下面介绍过滤器链中主要的几个过滤器及其作用：

SecurityContextPersistenceFilter 这个Filter是整个拦截过程的入口和出口（也就是第一个和最后一个拦截器），会在请求开始时从配置好的 SecurityContextRepository 中获取 SecurityContext，然后把它设置给 SecurityContextHolder。在请求完成后将 SecurityContextHolder 持有的 SecurityContext 再保存到配置好的 SecurityContextRepository，同时清除 securityContextHolder 所持有的 SecurityContext；

UsernamePasswordAuthenticationFilter 用于处理来自表单提交的认证。该表单必须提供对应的用户名和密码，其内部还有登录成功或失败后进行处理的 AuthenticationSuccessHandler 和 AuthenticationFailureHandler，这些都可以根据需求做相关改变；

FilterSecurityInterceptor 是用于保护web资源的，使用AccessDecisionManager对当前用户进行授权访问，前面已经详细介绍过了；

ExceptionTranslationFilter 能够捕获来自 FilterChain 所有的异常，并进行处理。
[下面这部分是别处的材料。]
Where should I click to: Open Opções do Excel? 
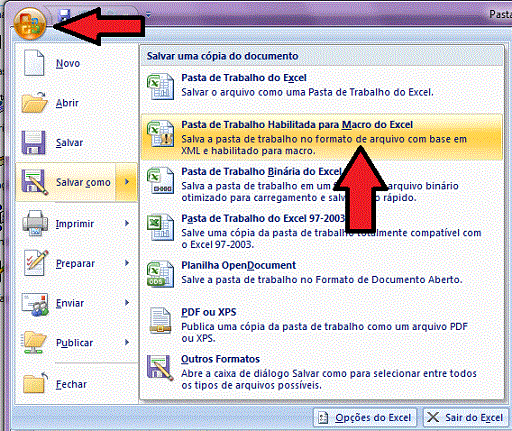pyautogui.click(x=365, y=417)
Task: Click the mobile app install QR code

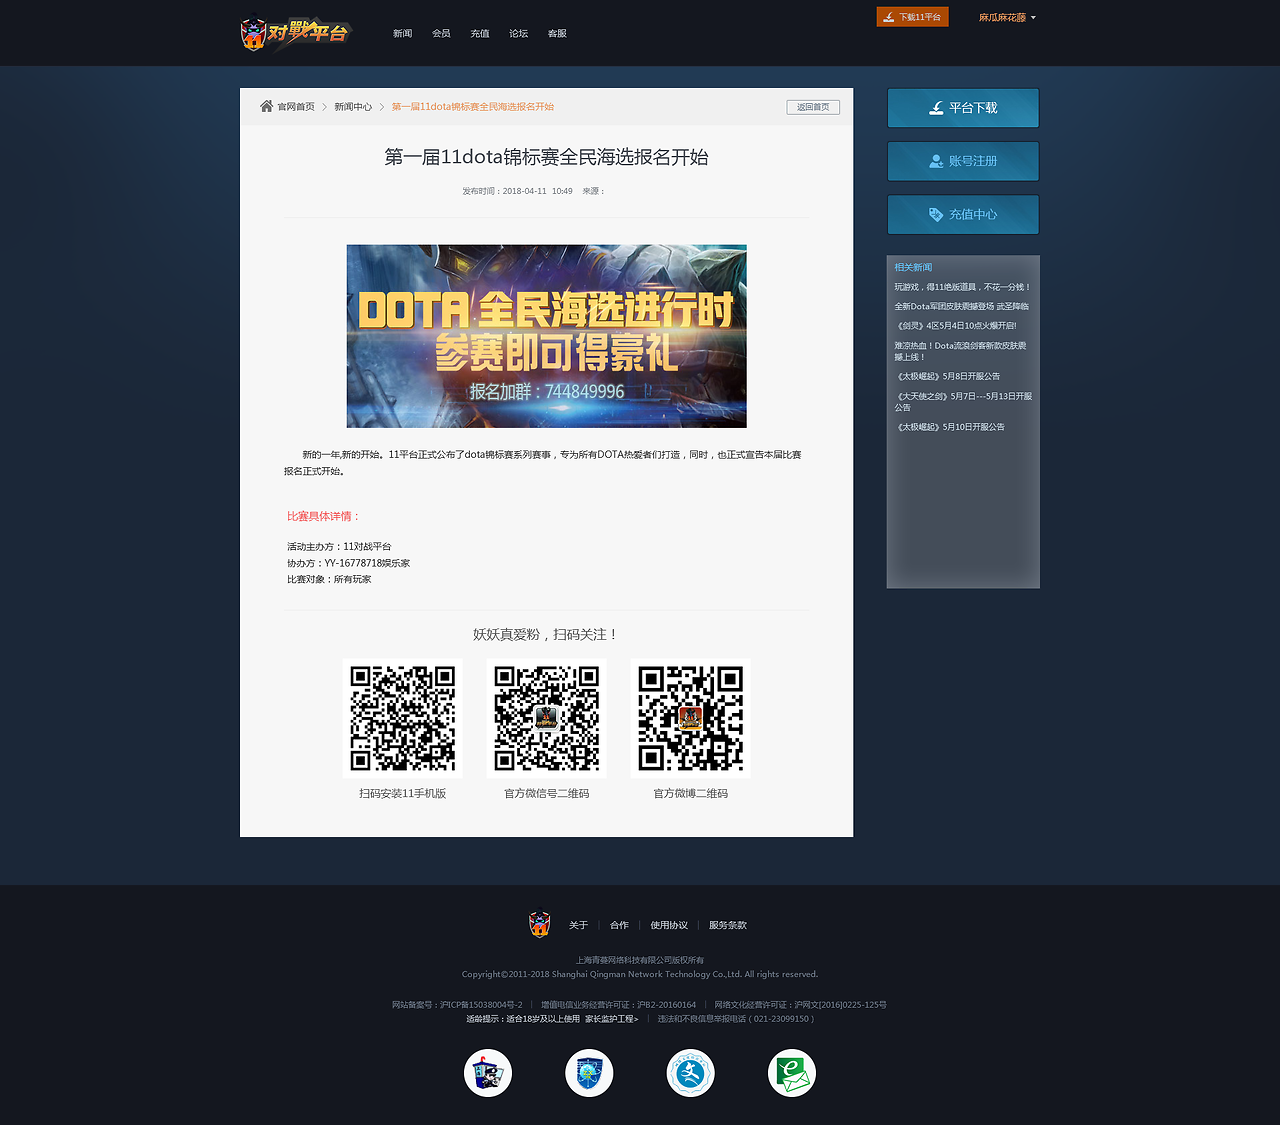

但是它只会处理两类异常：AuthenticationException 和 AccessDeniedException，其它的异常它会继续抛出。

Spring Security的执行流程如下：

1. 用户提交用户名、密码被SecurityFilterChain中的UsernamePasswordAuthenticationFilter过滤器获取到，封装为请求Authentication，通常情况下是UsernamePasswordAuthenticationToken这个实现类。

1. 然后过滤器将Authentication提交至认证管理器（AuthenticationManager）进行认证

1. 认证成功后，AuthenticationManager身份管理器返回一个被填充满了信息的（包括上面提到的权限信息，身份信息，细节信息，但密码通常会被移除）Authentication实例。

1. SecurityContextHolder安全上下文容器将第3步填充了信息的Authentication，通过SecurityContextHolder.getContext().setAuthentication(…)方法，设置到其中。

1.         可以看出AuthenticationManager接口（认证管理器）是认证相关的核心接口，也是发起认证的出发点，它的实现类为ProviderManager。而Spring Security支持多种认证方式，因此ProviderManager维护着一个List列表，存放多种认证方式，最终实际的认证工作是由AuthenticationProvider完成的。咱们知道web表单的对应的AuthenticationProvider实现类为DaoAuthenticationProvider，它的内部又维护着一个UserDetailsService负责UserDetails的获取。最终AuthenticationProvider将UserDetails填充至Authentication。